This is a take-home midterm exam. It consists of six questions, of which you are asked to answer four. Each answer should be a short essay, no more than two pages long. You should turn in the exam before 5:00 PM on Tuesday, October 21. While you work on the exam, you are free to consult your notes, any books, the material in your coursepacks, and you may talk to me. Feel free to include ideas and themes from other courses in the integrated cluster if they are relevant. You may use no other sources of information.
As usual, be careful when you write. You should write up your answers in good English prose. Don't turn in first draft material. When you're writing mathematics, don't just put down symbols on the page; instead, tell me a mathematical story that has a beginning, middle, and end and that hangs together and makes sense.
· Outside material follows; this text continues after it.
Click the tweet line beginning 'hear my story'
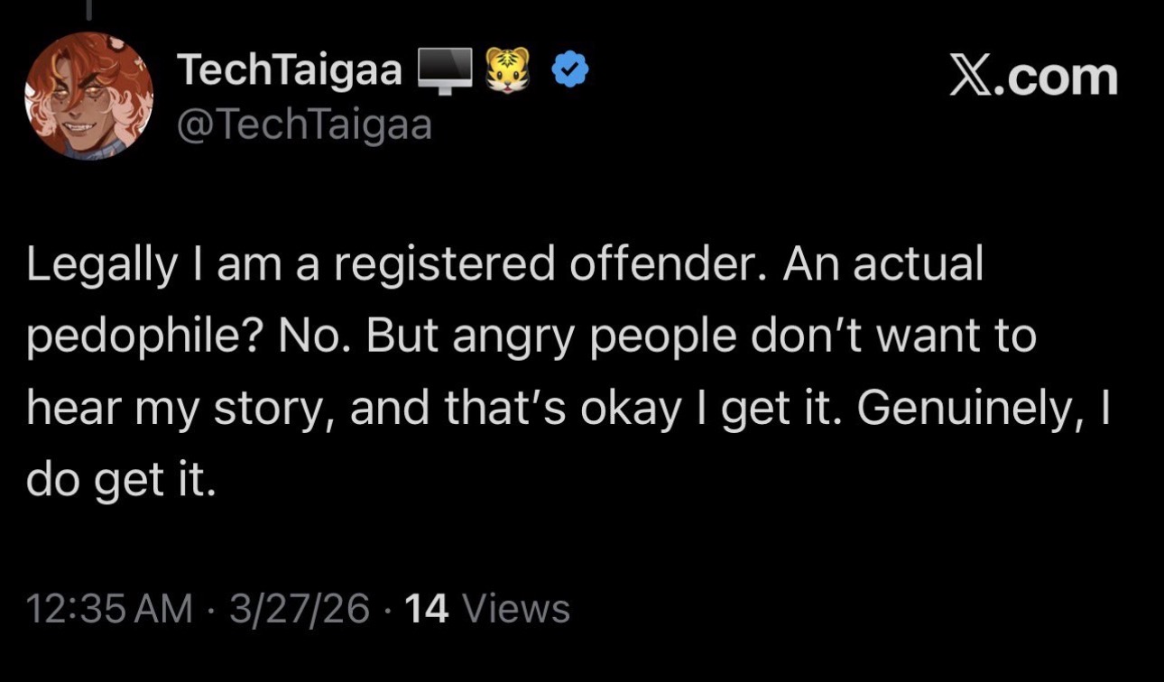 point(567,410)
When you're writing history, don't just recite facts or put down references to the book(s); instead, weave together facts, interpretations and impressions into a cohesive and logical account.
As we discussed in class, the main goal of this exam is to invite you to do some overall reflection on the themes of the course so far. I hope you will find that even writing an exam can be a pleasant learning experience. What I'll be looking for as I read your answers is evidence of serious reflection about the issues, stories, people, and ideas we discussed in class and that you encountered in your reading. This is your opportunity to display your mastery of the material.
1. Discuss the following quote in the light of what we have learned about science and mathematics in the Enlightenment.
If you grant a small favour to a lover, you will soon afterward have to grant him more, and eventually that can go far. In the same way, grant a mathematician the slightest principle and he will draw a consequence from it that you'll have to grant him too, and from that consequence yet another; and in spite of yourself, he will lead you farther than you would ever have thought possible. (From Entretiens sur la Pluralité des Mondes, by Bernard le Bovier de Fontenelle, who was secretary of the French Academy from 1697 to 1757.)
2. When one studies science and mathematics in the eighteenth century, one meets two Isaac Newtons. The first is the historical Newton, and the second is Newton as he was viewed by the thinkers of the Enlightenment. In what ways are the two alike, and in what ways are they different?
3. What were the goals of the expedition to Lapland led by Maupertuis? Were they achieved? Why was the expedition important?
4. The quote below is part of a letter from Turgot to Louis XVI. Discuss what it tells us about the place of mathematics in Enlightenment thought and society.
The famous Leonard Euler, one of the greatest mathematicians of Europe, has written two works which could be very useful to the schools of the Navy and the Artillery. One is a Treatise on the Construction and Maneuvering of Vessels; the other is a commentary on the principles of artillery of Robins... I propose that Your Majesty order these to be printed;...The quote is taken from C. Truesdell, "Leonard Euler, Supreme Geometer (1707-1783)," in H. E. Pagliaro (ed.), Irrationalism in the Eighteenth Century, Case Western Reserve University Press, 1972, p. 51.It is to be noted that an edition made thus without the consent of the author injures somewhat the kind of ownership he has of his work. But it is easy to recompense him in a manner very flattering for him and glorious to Your Majesty. The means would be that Your Majesty would vouchsafe to authorize me to write on Your Majesty's part to the lord Euler and to cause him to receive a gratification equivalent to what he could gain from the edition of his book, which would be about 5,000 francs. This sum will be paid from the secret accounts of the Navy.
5. In Geoffrey Sutton's Science for a Polite Society (Westview, 1995), we read:
The French Enlightenment was a sufficiently diffuse movement that it is often characterized through the examination of a single individual rather than through the statement of generalities. In literary circles the place of the paradigmatic philosophe is almost always assigned to Voltaire. Ernst Cassirer, seeking a symbol for the "mind of the Enlightenment," chose Jean Le Rond d'Alembert as his representative, largely owing to d'Alembert's multiple roles as a mathematical prodigy delving into questions of the celestial mechanics, as a literary lion at the Académie Française and in the salons, and as an editor and champion of the great Encyclopédie. ... Our window into the mind of the Enlightenment will be Gabrielle Émilie Le Tonnier de Breteuil, Marquise du Châtelet. (p. 242)Discuss how well each of the persons mentioned fits the role. If you had to choose a "representative mind of the Enlightenment," who would you choose and why?
6. One of your friends, who is a government major, has heard that our class spent a week discussing the complexity and difficulty of making social choices by means of elections, and she is quite intrigued. Write her a letter explaining what we discussed and why it is (or is not) important.